Stored records:

_ _ _ _

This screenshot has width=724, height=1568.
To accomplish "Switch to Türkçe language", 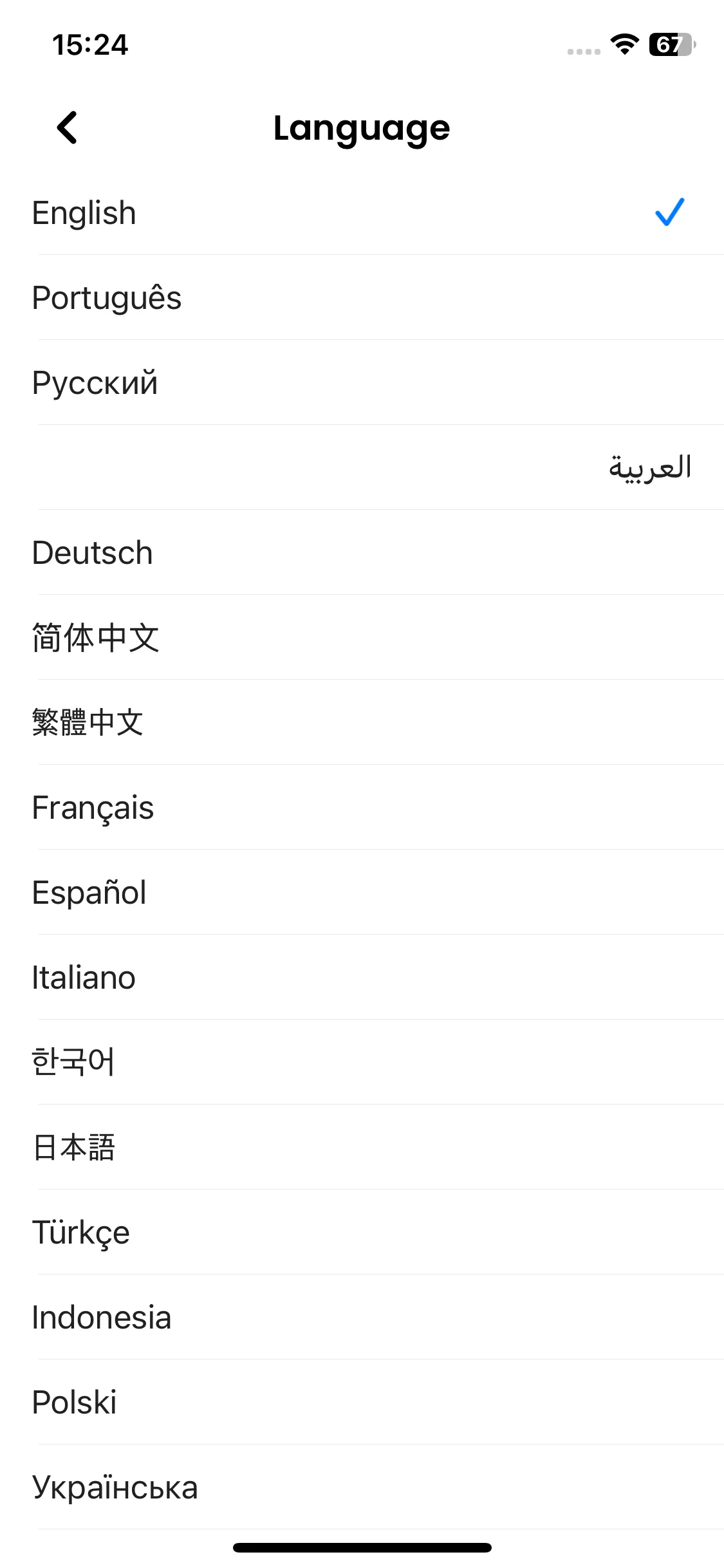I will 362,1232.
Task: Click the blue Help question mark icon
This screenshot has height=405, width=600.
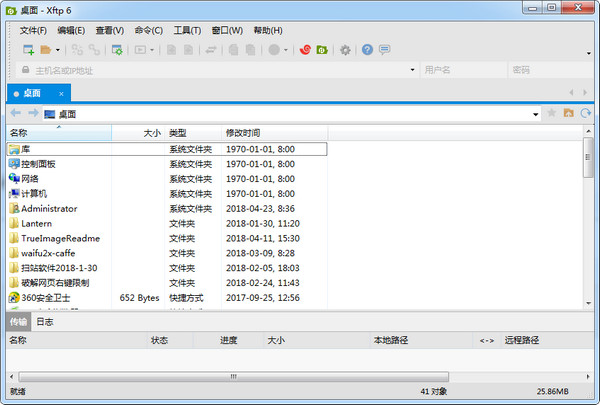Action: 367,49
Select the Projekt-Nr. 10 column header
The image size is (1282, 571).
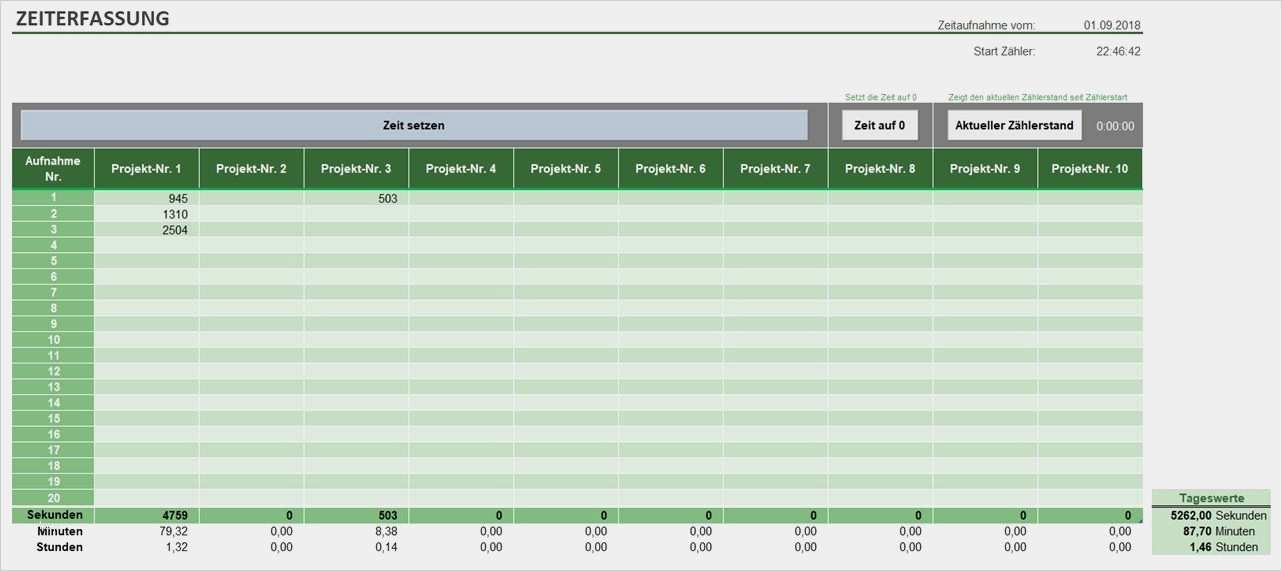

_ _ _ _

■ **TASK TO CARRY OUT**: Print exactly the line containing "This screenshot has height=405, width=600." and every line after it through the final line above, and leave all pictures out.

■ **TASK RESULT**:
This screenshot has height=405, width=600.
Action: 367,49
Select the Projekt-Nr. 10 column header
The image size is (1282, 571).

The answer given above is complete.